Khabor Wala Desk
Published: 16th February 2026, 7:47 AM
Cross-border mergers among European Union banks have reached their highest levels since the 2008 financial crisis, signalling a potential shift in the continent’s long-fragmented banking landscape. The revival of dealmaking reflects a combination of stronger profitability, higher share prices, and renewed strategic ambitions among European lenders.
Data from Dealogic shows that the total value of cross-border EU banking transactions surged to €17 billion last year, a dramatic increase from just €3.4 billion in 2022. Several multibillion-euro mergers were instrumental in this leap, demonstrating that banks are increasingly willing to pursue international expansion despite persistent regulatory and political hurdles.

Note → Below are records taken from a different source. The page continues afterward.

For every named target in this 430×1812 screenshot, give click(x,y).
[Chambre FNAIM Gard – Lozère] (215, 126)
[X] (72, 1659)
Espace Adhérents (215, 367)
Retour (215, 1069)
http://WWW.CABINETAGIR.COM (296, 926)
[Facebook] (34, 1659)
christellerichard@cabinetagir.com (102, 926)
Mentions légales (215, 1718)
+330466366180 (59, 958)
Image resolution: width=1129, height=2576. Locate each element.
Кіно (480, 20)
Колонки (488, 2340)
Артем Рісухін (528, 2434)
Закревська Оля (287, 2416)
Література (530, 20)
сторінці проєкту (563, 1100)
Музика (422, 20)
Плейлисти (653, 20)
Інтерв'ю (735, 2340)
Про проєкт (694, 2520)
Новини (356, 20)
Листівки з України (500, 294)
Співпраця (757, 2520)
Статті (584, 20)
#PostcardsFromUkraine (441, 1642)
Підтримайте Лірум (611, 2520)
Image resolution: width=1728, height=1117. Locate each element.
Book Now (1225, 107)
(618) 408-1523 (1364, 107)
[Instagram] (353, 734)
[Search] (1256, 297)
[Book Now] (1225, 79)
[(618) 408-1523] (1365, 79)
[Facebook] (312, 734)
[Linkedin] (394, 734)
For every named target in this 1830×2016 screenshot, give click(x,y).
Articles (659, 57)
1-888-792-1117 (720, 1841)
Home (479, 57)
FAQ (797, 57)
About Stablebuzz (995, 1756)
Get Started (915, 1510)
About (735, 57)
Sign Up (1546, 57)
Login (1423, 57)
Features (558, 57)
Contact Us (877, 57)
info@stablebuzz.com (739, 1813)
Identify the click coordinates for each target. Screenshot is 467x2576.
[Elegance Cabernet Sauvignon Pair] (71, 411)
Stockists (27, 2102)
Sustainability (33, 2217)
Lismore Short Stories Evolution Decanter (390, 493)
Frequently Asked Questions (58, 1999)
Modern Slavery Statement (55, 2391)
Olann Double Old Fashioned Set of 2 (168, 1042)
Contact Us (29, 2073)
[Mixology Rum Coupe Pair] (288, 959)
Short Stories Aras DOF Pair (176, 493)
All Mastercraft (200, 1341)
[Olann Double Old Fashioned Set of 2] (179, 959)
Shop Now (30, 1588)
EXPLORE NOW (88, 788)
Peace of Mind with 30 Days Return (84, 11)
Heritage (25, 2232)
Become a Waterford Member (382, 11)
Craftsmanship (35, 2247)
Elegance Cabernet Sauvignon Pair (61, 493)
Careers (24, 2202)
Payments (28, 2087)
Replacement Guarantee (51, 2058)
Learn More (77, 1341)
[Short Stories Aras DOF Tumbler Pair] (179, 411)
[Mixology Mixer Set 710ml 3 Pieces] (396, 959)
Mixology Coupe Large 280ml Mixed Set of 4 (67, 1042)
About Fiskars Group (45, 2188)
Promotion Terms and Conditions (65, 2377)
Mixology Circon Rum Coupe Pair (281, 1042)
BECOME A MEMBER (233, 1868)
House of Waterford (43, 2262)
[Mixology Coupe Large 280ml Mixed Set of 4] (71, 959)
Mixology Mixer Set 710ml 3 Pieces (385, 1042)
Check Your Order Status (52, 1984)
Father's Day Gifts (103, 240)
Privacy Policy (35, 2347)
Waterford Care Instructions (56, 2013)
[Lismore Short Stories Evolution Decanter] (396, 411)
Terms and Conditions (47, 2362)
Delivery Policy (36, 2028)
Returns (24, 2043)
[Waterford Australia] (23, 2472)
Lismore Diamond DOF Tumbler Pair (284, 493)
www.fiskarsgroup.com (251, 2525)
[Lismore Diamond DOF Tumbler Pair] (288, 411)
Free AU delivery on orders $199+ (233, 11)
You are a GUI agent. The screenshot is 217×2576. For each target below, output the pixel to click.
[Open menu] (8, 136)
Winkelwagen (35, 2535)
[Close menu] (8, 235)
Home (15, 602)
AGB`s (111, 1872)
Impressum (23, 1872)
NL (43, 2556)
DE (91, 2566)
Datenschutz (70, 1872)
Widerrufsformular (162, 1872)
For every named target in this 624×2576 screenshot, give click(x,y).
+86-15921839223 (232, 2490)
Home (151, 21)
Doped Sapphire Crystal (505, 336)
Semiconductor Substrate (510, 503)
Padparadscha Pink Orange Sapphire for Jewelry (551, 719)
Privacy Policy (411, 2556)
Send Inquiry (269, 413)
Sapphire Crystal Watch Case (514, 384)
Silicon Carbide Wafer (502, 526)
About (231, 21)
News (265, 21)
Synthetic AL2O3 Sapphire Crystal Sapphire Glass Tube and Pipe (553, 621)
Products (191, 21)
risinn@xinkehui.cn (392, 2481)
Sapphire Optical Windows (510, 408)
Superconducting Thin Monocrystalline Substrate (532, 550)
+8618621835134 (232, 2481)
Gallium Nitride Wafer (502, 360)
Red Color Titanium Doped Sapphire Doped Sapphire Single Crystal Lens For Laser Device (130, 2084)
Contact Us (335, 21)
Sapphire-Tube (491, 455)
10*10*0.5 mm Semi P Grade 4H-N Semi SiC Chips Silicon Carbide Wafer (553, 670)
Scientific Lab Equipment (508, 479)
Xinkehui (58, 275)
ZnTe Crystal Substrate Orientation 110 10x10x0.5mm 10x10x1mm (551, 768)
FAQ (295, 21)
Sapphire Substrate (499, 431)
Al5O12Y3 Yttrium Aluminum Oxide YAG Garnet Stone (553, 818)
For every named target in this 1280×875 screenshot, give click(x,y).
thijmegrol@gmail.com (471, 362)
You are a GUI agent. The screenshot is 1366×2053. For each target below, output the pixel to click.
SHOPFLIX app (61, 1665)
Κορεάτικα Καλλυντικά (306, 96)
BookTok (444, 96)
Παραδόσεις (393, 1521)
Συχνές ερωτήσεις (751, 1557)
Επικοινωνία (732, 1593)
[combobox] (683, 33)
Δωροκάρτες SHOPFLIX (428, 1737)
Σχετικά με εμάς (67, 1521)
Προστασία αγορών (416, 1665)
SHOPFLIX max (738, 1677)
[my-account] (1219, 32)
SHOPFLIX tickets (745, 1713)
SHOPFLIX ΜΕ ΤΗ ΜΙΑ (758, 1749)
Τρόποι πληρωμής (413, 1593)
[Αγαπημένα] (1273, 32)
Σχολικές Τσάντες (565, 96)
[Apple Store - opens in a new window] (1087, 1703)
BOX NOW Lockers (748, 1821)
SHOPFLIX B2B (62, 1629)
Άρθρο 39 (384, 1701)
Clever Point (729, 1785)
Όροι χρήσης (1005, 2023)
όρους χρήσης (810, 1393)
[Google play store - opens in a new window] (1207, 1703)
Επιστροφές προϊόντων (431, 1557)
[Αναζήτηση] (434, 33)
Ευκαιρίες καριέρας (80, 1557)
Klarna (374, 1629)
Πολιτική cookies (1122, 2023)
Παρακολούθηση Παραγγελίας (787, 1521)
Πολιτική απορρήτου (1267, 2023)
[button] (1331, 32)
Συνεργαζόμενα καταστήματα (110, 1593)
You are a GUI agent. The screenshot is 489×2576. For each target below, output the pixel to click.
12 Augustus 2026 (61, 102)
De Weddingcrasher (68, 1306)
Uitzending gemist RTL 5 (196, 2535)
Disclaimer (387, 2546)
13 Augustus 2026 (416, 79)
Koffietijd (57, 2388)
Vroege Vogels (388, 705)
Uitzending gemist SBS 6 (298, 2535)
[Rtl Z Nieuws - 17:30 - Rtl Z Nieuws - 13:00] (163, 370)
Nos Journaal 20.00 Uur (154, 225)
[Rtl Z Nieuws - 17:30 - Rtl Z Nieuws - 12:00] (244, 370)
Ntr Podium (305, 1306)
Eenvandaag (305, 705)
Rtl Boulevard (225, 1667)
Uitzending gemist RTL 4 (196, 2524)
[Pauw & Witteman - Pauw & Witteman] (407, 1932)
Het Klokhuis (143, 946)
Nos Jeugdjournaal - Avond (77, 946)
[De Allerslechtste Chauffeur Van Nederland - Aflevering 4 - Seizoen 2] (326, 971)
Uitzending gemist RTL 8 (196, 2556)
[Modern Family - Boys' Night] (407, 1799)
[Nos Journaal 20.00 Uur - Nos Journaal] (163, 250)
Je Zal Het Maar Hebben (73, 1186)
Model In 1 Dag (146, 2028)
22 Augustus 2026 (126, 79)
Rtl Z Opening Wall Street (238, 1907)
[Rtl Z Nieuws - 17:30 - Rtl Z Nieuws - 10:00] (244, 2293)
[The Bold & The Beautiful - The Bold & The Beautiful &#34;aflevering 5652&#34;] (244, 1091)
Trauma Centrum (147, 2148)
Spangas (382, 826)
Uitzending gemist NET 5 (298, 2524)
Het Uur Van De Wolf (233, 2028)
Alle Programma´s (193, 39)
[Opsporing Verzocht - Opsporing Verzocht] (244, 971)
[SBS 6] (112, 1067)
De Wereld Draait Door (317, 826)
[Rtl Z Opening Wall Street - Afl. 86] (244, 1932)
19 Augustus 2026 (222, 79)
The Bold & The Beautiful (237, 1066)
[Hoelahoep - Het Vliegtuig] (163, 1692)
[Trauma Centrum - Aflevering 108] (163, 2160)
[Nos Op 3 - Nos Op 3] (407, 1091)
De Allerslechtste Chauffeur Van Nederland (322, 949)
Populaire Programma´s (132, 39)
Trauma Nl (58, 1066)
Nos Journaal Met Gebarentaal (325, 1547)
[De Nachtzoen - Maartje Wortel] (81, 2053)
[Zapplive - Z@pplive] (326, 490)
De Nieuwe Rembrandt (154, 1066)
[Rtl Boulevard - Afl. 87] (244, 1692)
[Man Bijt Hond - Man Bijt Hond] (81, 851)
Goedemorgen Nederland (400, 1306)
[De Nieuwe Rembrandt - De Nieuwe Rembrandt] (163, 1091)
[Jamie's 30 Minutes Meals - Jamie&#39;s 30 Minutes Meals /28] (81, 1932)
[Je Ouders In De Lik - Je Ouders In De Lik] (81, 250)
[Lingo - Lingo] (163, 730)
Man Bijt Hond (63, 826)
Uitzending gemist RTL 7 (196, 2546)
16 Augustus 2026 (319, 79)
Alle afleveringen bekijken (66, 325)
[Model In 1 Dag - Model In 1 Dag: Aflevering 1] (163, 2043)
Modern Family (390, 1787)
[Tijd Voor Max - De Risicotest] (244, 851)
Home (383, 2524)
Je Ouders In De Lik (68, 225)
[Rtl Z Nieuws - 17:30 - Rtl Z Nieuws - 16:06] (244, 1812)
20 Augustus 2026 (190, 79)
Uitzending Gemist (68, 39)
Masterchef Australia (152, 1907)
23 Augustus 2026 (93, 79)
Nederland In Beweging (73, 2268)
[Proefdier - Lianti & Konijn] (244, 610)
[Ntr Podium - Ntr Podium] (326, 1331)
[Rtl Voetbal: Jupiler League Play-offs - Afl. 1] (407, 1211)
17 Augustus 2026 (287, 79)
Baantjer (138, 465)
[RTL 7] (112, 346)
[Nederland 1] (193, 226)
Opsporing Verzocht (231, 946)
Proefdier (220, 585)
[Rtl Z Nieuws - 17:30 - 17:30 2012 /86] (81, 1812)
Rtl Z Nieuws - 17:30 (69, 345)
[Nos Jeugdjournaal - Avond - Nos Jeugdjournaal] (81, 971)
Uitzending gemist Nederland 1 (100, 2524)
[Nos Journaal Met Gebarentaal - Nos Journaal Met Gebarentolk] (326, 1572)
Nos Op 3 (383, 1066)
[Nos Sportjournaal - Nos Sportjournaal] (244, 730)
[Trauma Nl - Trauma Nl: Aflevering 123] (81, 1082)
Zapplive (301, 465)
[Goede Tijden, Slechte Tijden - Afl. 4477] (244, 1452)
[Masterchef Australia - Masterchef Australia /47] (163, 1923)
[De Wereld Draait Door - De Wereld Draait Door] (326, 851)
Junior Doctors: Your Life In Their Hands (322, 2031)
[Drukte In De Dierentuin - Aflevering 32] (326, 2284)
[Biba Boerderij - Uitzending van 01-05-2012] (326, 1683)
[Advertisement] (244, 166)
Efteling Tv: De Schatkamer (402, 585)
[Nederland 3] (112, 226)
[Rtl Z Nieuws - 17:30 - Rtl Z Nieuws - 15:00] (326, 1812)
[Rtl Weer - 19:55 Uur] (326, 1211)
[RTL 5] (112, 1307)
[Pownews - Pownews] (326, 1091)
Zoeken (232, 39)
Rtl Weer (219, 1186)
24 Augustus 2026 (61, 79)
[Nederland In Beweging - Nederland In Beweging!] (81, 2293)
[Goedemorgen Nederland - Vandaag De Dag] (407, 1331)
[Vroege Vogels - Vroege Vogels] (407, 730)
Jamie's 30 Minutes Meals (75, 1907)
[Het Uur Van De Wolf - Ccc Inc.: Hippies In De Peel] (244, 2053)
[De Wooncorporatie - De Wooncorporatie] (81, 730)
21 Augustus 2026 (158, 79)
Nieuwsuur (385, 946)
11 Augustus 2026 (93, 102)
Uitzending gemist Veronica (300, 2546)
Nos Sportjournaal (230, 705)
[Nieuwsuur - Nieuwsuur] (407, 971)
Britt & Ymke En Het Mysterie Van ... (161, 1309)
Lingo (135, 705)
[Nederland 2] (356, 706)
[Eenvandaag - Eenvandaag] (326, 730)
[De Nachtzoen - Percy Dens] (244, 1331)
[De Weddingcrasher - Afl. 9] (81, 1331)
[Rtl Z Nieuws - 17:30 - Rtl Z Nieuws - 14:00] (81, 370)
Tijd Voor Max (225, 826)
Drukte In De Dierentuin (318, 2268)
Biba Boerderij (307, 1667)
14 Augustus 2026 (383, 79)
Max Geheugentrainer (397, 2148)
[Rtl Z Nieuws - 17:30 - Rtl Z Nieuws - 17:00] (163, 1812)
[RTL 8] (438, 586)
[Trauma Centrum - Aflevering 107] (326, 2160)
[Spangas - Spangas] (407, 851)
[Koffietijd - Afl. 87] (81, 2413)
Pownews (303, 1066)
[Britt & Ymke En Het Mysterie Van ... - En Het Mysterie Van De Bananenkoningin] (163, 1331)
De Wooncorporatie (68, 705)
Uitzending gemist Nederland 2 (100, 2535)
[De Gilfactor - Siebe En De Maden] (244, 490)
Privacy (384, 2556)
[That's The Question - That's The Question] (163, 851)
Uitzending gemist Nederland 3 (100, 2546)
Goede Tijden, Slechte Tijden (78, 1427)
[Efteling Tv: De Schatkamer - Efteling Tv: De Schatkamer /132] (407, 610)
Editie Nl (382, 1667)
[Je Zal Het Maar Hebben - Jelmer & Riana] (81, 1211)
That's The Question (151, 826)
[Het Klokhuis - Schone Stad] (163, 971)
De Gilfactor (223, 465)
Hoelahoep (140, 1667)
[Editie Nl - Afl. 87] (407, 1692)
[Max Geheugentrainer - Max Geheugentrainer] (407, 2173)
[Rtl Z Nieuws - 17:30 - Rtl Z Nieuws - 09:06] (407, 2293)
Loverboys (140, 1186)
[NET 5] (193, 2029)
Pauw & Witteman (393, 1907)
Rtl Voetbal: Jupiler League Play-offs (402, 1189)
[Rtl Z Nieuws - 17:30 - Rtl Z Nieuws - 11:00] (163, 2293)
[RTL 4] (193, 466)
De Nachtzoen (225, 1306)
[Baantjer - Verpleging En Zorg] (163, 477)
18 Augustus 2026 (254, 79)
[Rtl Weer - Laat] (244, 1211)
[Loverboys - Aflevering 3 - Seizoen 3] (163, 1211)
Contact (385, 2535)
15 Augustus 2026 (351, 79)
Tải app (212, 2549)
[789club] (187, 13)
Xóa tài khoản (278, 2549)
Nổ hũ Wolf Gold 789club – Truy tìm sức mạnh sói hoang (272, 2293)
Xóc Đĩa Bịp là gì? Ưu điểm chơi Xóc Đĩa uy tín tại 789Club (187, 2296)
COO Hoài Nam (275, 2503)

| Year | Total Value of Cross-Border EU Banking Deals (€bn) | Notes |
|---|---|---|
| 2022 | 3.4 | Limited activity amid cautious market sentiment |
| 2023 | 17 | Driven by multiple multibillion-euro mergers |
| 2008 | 18 | Preceding global financial crisis peak |
For years, policymakers have advocated for greater consolidation across the EU’s banking sector. Executives have argued that the region’s fragmented market has hampered competitiveness, leaving European banks vulnerable to larger US rivals. Regulatory complexity and national-level resistance have historically slowed progress, but current market conditions appear to be overcoming these obstacles.
Andrea Orcel, CEO of UniCredit, has long promoted the creation of larger, stronger European banks capable of competing on a global stage. Speaking last week, Orcel noted: “The competitive landscape is going to change dramatically,” citing the transformative influence of new technologies and the rapid rise of fintech companies.
He added: “I’m pretty convinced that there will be fewer banks by 2030. There will be winners and losers, and the dispersion between them will be much, much greater. Some will consolidate. Some will be wiped out.”
Industry analysts suggest that rising profitability and investor confidence are key drivers behind the recent dealmaking surge. European banks, flush with capital from improved earnings, appear increasingly willing to take strategic risks, including cross-border mergers that were once viewed as too complex or politically sensitive.
While regulatory reforms remain gradual, the current wave of mergers indicates a growing determination among European lenders to pursue scale and efficiency wherever possible. If this trend continues, the EU banking sector could see a marked shift towards larger, more internationally competitive institutions over the next decade.